0 Replies Latest reply on Mar 21, 2012 9:09 AM by j_karthic

    Understanding Profiler numbers

    j_karthic

      Hi,

       

      I have the following CL code, running on my A6-3420M APU.

       

      __kernel __attribute__((reqd_work_group_size(64, 1, 1)))

      void sample1(__global int *out

                      ) {

        

         __local char8   cur_data[16];

         int localid = (get_local_id(0));

         int localid_by_8 = (localid >> 3) << 1;

         char8 result = 0;

         result += cur_data[localid_by_8];

         result += cur_data[localid_by_8 + 1];  

        

         out[get_global_id(0)] = result.s0 + result.s1 + result.s2 + result.s3

            + result.s4 + result.s5 + result.s6 + result.s7 ;      

      }

       

      Other details:

      Global work size = (4992, 43)

      Local work size = (64,1)

       

      The above code generates 20 VLIW instructions. When profiled it consumes around 300 microseconds.

       

      Average number of VLIW stream-core cycles per workitem = (Total time consumed * Number of stream cores * GPU Clock frequency) / Global work size

      For A6-3420M APU, number of stream cores = 64 and GPU clock frequency = 400 Mhz.

      In this case,

      Average number of VLIW stream-core cycles per workitem = (300µ * 64 * 400M) / (4992*43) = 35.77 cycles

       

      So the 20 VLIW instructions are taking around 35 cycles, which means 15 cycles are wasted in stalls.

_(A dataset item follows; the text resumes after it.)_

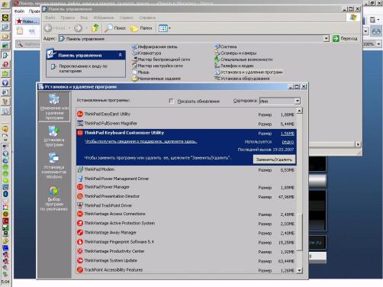Click the support information link
Image resolution: width=383 pixels, height=287 pixels.
[140, 141]
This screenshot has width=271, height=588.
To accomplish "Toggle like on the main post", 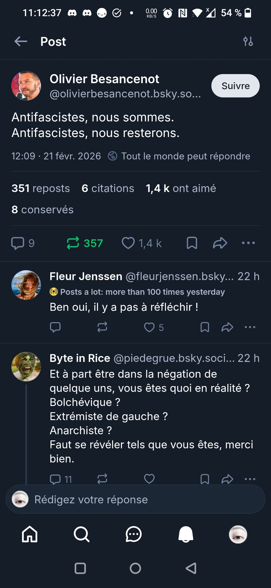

But when I profile using AMD APP profiler, it is showing FetchUnitStalled = 0, WriteUnitStalled = 0, PathUtilization = 100 and LDSBankConflict = 0, which means there are no stalls in memory access.

       

      Also only two GPRs are used by the kernel. The local memory requirement is also just 128 bytes. So I would assume the GPU can run maximum number of wavefronts in parallel, to hide any latencies. But still the ALUbusy is just 64%.

       

      Why is the ALUbusy so low? Where do the 15 stall cycles come from?

       

      I have attached the CL code(sample1.cl), ISA disassembly code(sample1.isa) and profiler csv file(sample1.csv) for reference.

       

      Thanks and regards,

      Karthick